Print the lines that run from the line with "You are a computer-use agent. Viewport: 600px" to the line with "Click the plus", keeping both end lines, exactly as they appear in the entries below, and nothing else.

> _DATA UNDER STUDY_
■ ■ ■ ■ ■ ■ ■
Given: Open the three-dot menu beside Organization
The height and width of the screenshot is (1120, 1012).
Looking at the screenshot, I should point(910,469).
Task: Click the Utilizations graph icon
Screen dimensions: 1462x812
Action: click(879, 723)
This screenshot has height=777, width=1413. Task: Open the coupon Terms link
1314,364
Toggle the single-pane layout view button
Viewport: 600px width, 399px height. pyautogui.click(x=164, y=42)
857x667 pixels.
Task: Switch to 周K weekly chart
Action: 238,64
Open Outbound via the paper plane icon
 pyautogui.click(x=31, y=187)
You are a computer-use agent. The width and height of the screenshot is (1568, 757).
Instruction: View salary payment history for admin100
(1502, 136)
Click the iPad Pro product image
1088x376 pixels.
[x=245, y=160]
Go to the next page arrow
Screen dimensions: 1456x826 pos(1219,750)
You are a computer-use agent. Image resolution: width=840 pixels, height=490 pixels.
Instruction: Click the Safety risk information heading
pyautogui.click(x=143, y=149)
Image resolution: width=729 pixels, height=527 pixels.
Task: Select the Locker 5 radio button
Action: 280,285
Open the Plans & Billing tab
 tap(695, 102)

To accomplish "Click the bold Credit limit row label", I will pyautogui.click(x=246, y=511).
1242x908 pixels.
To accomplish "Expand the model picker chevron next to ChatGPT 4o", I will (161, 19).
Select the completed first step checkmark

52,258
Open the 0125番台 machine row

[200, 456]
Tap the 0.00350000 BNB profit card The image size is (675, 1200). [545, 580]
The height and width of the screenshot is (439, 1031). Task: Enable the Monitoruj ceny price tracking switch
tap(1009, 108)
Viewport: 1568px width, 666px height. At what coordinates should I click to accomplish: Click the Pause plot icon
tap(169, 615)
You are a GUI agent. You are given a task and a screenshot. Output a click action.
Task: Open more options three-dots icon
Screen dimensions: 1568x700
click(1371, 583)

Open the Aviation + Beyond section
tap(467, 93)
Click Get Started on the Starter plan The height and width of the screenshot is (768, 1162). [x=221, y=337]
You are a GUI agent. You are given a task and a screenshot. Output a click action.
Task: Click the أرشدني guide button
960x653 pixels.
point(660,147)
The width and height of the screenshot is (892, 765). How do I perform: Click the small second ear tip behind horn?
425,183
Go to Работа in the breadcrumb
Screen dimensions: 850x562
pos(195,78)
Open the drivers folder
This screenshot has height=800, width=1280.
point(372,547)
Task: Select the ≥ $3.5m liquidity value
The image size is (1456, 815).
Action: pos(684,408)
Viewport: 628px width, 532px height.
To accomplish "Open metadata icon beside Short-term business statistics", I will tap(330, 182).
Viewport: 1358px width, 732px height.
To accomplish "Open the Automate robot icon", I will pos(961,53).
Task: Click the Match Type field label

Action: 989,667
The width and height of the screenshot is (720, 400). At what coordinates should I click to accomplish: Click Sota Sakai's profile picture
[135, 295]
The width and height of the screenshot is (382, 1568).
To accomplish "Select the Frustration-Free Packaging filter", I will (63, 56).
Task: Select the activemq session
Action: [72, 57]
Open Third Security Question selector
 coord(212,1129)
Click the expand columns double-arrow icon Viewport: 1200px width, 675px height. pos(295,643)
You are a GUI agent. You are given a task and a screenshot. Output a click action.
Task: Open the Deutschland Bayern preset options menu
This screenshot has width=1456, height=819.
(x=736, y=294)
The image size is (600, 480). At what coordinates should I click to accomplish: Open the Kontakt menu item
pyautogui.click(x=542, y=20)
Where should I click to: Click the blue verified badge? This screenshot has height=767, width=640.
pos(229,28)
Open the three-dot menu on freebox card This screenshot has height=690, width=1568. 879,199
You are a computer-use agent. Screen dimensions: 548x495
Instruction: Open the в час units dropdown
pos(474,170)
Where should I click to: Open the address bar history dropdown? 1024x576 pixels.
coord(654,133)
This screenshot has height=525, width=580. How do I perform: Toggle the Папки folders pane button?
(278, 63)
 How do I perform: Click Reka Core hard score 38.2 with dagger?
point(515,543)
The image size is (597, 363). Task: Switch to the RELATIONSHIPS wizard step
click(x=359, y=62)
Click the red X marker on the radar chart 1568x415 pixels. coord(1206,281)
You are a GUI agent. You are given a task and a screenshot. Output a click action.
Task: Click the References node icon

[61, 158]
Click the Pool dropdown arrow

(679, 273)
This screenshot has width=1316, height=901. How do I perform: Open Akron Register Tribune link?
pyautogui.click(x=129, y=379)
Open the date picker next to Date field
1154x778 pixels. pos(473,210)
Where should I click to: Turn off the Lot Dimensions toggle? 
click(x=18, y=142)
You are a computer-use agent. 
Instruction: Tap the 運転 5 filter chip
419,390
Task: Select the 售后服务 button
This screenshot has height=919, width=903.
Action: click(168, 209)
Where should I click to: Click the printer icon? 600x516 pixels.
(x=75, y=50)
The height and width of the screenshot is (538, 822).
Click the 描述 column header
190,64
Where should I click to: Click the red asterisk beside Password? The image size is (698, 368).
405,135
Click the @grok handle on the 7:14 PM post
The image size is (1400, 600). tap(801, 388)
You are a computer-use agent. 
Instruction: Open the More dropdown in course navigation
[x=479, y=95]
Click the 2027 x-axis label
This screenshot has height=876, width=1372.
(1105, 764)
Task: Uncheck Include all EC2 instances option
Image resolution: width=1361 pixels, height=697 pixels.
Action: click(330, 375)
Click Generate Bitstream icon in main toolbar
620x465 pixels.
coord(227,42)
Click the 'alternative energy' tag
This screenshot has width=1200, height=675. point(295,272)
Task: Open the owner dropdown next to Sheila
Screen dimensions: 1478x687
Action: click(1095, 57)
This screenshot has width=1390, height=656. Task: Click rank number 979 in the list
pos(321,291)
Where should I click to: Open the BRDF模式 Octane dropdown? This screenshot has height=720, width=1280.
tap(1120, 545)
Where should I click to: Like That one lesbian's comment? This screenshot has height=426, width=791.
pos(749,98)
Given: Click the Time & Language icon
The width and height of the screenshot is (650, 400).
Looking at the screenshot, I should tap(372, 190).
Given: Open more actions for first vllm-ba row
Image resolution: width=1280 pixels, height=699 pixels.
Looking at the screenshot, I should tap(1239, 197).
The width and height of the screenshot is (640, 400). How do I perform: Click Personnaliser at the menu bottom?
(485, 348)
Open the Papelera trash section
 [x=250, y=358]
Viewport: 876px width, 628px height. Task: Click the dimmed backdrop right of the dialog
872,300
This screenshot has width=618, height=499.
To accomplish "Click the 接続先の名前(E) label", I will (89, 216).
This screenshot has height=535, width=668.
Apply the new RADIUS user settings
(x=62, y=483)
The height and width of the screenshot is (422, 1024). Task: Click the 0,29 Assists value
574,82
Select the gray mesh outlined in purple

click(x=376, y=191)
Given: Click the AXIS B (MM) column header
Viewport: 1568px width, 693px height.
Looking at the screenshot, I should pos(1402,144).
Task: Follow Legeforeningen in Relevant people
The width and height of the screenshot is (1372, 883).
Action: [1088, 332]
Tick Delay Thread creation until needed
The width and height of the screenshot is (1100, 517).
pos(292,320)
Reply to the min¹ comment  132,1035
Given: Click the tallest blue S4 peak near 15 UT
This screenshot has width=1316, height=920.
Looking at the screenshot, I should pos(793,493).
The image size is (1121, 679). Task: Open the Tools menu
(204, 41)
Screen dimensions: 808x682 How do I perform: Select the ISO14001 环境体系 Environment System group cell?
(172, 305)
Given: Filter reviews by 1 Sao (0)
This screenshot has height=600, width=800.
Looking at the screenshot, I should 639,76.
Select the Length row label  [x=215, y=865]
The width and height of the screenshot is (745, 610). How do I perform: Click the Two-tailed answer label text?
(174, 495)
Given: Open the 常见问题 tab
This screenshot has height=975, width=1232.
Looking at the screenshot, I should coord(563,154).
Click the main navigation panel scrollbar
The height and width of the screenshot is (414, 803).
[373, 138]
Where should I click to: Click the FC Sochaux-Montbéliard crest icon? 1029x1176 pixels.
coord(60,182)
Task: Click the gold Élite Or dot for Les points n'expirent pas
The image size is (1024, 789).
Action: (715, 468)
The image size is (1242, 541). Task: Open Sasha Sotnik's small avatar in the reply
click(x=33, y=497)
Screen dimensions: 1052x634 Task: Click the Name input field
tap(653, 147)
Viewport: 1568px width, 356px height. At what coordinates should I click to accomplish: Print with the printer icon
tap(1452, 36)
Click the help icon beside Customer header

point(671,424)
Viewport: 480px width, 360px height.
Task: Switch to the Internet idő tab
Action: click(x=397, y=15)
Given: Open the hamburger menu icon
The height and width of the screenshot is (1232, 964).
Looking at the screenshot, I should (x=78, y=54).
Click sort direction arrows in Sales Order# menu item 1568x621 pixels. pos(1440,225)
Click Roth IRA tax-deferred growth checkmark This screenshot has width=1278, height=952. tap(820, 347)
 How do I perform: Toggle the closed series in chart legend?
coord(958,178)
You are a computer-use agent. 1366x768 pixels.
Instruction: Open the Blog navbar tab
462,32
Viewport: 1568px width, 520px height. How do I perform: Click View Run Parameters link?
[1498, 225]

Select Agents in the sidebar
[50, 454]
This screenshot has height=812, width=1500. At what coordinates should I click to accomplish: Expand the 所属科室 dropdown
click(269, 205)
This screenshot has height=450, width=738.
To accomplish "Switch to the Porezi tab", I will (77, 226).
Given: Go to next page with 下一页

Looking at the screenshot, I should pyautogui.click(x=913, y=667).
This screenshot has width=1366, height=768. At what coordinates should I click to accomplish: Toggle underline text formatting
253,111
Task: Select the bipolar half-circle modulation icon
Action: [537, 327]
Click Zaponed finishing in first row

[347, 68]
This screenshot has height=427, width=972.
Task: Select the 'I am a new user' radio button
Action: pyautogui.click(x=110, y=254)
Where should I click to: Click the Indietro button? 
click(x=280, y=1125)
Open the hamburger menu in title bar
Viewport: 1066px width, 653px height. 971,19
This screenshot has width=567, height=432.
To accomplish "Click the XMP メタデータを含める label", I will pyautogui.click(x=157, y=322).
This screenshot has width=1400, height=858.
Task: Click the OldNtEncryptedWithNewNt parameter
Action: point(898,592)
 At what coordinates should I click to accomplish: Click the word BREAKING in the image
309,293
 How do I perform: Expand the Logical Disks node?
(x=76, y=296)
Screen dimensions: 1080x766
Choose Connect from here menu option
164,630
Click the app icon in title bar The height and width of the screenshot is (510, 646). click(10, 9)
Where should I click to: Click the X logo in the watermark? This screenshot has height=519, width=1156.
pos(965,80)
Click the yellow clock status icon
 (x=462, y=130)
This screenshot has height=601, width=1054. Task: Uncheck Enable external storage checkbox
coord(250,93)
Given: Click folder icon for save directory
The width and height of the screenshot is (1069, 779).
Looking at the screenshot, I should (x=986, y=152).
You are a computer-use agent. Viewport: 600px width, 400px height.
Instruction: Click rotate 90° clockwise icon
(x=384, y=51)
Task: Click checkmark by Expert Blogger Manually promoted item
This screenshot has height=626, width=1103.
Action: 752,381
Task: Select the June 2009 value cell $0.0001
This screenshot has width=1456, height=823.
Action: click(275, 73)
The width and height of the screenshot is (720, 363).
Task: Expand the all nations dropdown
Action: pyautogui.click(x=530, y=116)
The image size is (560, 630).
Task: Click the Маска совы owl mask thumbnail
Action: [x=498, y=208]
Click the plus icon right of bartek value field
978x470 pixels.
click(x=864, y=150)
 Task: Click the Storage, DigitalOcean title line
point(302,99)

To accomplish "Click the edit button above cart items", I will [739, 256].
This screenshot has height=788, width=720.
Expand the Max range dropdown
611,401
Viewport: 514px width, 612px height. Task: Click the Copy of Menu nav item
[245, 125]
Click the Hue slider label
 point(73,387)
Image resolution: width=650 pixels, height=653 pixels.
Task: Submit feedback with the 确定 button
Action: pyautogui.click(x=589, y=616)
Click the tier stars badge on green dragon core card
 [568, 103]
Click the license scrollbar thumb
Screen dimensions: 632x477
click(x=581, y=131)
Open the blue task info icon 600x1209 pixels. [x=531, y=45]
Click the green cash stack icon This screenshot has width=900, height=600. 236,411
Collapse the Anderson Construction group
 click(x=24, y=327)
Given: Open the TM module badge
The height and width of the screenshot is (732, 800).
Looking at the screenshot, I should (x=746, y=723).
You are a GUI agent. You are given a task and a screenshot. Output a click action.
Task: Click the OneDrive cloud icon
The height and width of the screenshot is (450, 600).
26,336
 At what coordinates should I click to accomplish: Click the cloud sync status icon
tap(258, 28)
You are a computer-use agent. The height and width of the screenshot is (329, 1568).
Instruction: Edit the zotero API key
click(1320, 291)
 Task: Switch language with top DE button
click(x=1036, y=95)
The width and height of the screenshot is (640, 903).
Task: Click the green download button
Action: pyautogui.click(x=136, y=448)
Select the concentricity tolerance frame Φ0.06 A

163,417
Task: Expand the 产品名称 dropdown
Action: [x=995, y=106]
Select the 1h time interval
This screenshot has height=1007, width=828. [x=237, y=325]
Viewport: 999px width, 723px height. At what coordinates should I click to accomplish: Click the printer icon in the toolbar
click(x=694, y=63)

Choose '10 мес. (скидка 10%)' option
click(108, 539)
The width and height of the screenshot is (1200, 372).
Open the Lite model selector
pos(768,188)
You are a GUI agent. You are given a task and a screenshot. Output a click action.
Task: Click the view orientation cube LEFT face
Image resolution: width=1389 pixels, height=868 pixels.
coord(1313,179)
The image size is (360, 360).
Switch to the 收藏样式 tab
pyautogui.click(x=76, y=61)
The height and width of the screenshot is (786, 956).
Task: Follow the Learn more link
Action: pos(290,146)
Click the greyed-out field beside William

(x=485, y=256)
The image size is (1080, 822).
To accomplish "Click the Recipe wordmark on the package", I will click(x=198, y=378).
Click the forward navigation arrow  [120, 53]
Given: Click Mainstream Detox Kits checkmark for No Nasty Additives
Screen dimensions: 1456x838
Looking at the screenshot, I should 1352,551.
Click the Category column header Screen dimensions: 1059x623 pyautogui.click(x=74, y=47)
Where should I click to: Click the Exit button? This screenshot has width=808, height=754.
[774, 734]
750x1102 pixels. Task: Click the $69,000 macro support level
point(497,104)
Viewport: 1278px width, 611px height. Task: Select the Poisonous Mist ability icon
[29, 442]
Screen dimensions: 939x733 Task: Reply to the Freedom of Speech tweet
■ ■ ■ ■ ■ ■ ■
> _RESPONSE TO THIS EXERCISE_
You are a computer-use agent. Viewport: 600px width, 400px height.
Instruction: Click rotate 90° clockwise icon
(x=384, y=51)
Task: Click checkmark by Expert Blogger Manually promoted item
This screenshot has height=626, width=1103.
Action: 752,381
Task: Select the June 2009 value cell $0.0001
This screenshot has width=1456, height=823.
Action: click(275, 73)
The width and height of the screenshot is (720, 363).
Task: Expand the all nations dropdown
Action: pyautogui.click(x=530, y=116)
The image size is (560, 630).
Task: Click the Маска совы owl mask thumbnail
Action: [x=498, y=208]
Click the plus icon right of bartek value field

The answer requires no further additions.